Mini-review: “The Girl in the Photographs”

Wes Craven’s name has lured me to watch bad films before. “They” was intriguing and suspenseful until it ended right at (what felt like) the start of the third act. And he had a few other clunkers like “Red Eye” and “Dracula 2000”. (That said, I love “Nightmare on Elm Street”, and both versions of “The Last House on the Left.”)

So, it was with was trepidation that I fired up “The Girl in the Photographs”, the last film with a Craven production credit. Admittedly, it’s an executive producer credit, so the extent of his involvement was probably just signing some checks.

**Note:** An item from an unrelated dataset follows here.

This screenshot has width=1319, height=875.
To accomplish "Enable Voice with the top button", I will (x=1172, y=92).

The plot: a young woman, played by Claudia Lee, keeps coming across photographs of tortured and disfigured women. (Or was it just one woman? I never could tell.) She suspects that a serial killer is operating in her small South Dakota town, though the cops refuse to believe her. Wouldn’t be much of a movie otherwise. 

Meanwhile, in Los Angeles, a nihilistic professional photographer played by Kal Penn decides he will take his entourage of models and assistants to this small town to imbue his aesthetic with some of this freaky serial killin’ energy. (I know—it doesn’t really make sense, but that’s the gist.)

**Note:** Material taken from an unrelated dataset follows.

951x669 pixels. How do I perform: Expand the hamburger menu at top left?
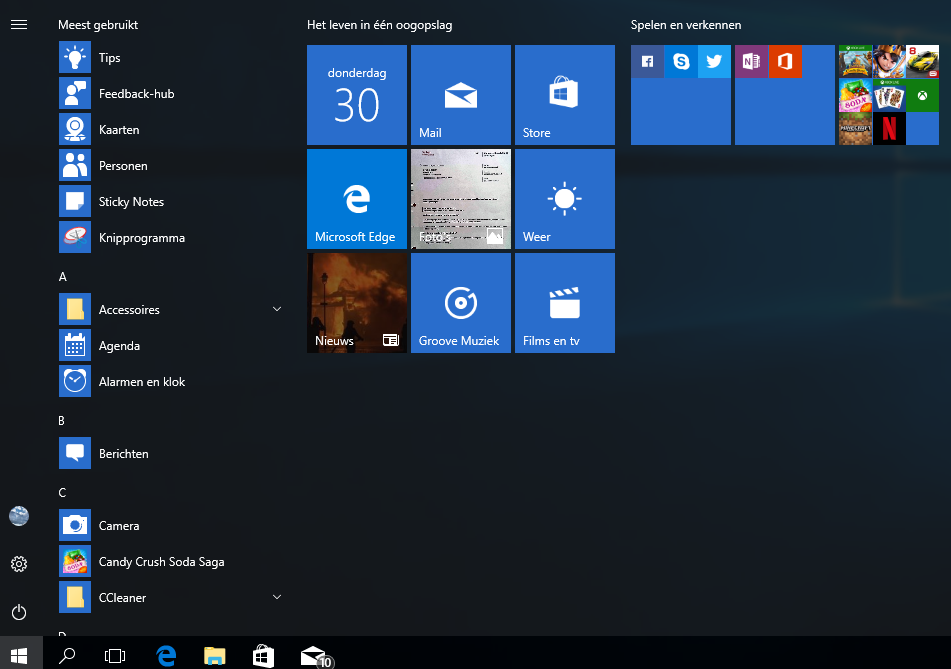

“The Girl in the Photographs” feels like it could have been a good film, though I can’t figure out exactly how. As it is, it just kind of wanders. It’s not really a slow burn—stuff does happen, but I couldn’t bring myself to care when it did.

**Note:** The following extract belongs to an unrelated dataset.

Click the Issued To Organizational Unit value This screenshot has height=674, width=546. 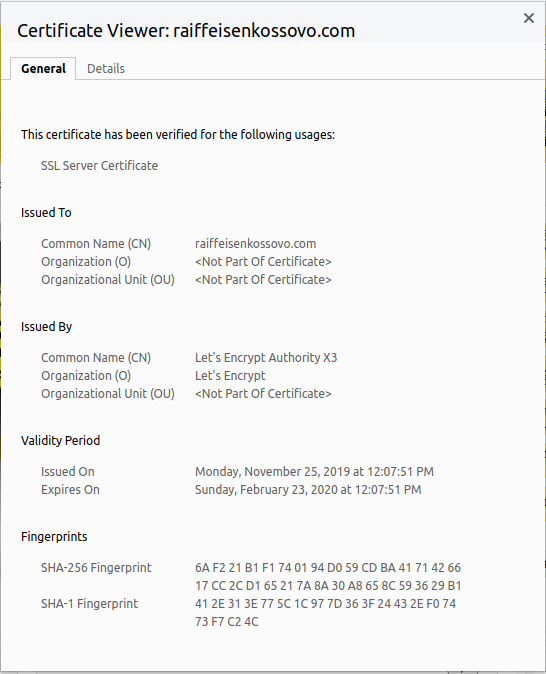point(263,280)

The movie seems to think it’s saying something profound about how photography can immortalize people in a particular moment, but it never does much with the idea.

Are the actors bad, or just struggling with bad dialogue? Hard to tell. Kal Penn had a couple of funny lines ruminating on whether he could be compared to a PC (old and outdated) or a Mac (fresh and hip.)Anyway, skip this one.